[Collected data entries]

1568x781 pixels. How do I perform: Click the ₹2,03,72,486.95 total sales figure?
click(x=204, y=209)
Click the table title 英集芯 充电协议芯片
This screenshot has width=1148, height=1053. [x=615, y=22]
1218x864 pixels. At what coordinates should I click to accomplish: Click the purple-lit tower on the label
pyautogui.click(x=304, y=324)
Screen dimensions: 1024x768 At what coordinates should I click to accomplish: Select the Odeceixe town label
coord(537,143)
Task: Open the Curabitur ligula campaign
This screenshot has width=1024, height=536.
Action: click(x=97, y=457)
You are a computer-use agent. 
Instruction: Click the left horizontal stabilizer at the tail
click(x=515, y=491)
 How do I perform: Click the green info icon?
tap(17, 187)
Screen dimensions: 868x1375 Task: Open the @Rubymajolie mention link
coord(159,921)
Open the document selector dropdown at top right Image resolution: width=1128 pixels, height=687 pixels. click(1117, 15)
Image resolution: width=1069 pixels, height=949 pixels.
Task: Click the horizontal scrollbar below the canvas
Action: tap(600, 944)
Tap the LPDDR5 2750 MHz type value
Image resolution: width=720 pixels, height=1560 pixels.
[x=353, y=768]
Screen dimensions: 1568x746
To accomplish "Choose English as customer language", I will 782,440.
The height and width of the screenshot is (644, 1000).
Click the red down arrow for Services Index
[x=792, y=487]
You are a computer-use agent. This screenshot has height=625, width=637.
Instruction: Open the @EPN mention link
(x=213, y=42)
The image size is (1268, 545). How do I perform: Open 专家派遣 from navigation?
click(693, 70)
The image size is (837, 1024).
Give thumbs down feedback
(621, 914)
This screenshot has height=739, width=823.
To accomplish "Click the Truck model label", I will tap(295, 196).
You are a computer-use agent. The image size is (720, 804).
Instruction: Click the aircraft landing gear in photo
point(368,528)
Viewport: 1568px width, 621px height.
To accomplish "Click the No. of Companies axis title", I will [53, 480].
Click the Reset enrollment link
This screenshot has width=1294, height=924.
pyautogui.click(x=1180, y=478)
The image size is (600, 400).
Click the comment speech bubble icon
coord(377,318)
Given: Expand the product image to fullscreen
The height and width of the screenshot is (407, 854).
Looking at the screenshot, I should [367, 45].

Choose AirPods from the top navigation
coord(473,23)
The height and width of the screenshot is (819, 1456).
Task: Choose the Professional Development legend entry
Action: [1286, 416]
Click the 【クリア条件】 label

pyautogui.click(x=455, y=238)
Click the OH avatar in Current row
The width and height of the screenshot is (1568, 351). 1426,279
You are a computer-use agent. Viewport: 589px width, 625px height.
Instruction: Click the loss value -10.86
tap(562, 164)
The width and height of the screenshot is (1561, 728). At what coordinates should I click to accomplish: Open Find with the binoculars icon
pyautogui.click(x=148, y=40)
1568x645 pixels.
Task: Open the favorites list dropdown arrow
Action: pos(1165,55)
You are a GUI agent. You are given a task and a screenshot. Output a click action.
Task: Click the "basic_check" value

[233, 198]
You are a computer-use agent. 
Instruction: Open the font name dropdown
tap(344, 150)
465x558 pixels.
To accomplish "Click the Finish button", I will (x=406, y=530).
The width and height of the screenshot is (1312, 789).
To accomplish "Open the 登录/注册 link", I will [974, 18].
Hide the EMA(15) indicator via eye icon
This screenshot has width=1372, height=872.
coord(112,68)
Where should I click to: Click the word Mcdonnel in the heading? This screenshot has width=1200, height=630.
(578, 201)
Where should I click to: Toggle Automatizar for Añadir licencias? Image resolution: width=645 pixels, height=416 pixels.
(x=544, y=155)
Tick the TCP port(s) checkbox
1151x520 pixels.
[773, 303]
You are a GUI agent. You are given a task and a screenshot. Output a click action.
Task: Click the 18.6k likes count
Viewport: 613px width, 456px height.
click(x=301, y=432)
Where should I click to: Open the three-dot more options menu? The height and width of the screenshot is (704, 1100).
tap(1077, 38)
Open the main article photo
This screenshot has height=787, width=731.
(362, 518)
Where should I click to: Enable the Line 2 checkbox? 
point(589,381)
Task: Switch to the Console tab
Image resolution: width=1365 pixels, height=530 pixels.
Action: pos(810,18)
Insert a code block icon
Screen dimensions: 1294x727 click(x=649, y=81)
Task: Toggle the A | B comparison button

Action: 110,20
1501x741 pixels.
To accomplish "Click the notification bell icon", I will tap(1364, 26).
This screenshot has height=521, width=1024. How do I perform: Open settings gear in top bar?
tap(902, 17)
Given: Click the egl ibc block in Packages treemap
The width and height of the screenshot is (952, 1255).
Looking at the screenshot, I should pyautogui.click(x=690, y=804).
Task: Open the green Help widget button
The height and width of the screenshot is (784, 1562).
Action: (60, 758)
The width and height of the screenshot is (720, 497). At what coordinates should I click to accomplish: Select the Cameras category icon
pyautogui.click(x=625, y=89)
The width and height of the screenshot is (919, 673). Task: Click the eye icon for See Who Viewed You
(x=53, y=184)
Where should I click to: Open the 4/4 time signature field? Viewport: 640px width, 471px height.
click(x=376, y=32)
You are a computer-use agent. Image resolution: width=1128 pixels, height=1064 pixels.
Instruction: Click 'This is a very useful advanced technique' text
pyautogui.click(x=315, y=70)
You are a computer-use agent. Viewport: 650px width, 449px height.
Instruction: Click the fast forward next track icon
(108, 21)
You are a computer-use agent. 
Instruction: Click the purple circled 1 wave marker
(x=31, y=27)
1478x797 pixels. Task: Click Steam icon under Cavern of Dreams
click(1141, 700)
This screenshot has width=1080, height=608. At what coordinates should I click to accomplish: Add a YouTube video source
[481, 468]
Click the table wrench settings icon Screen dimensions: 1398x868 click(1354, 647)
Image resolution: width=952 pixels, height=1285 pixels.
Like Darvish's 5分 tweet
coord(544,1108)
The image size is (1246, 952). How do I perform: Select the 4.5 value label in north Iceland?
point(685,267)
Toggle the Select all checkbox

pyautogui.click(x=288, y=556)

**What you are asked to do**
Set down the lines above exactly as written. Begin at the line containing "Instruction: Click 'This" and stop after the last line.

**Result for this task**
Instruction: Click 'This is a very useful advanced technique' text
pyautogui.click(x=315, y=70)
You are a computer-use agent. Viewport: 650px width, 449px height.
Instruction: Click the fast forward next track icon
(108, 21)
You are a computer-use agent. 
Instruction: Click the purple circled 1 wave marker
(x=31, y=27)
1478x797 pixels. Task: Click Steam icon under Cavern of Dreams
click(1141, 700)
This screenshot has width=1080, height=608. At what coordinates should I click to accomplish: Add a YouTube video source
[481, 468]
Click the table wrench settings icon Screen dimensions: 1398x868 click(1354, 647)
Image resolution: width=952 pixels, height=1285 pixels.
Like Darvish's 5分 tweet
coord(544,1108)
The image size is (1246, 952). How do I perform: Select the 4.5 value label in north Iceland?
point(685,267)
Toggle the Select all checkbox

pyautogui.click(x=288, y=556)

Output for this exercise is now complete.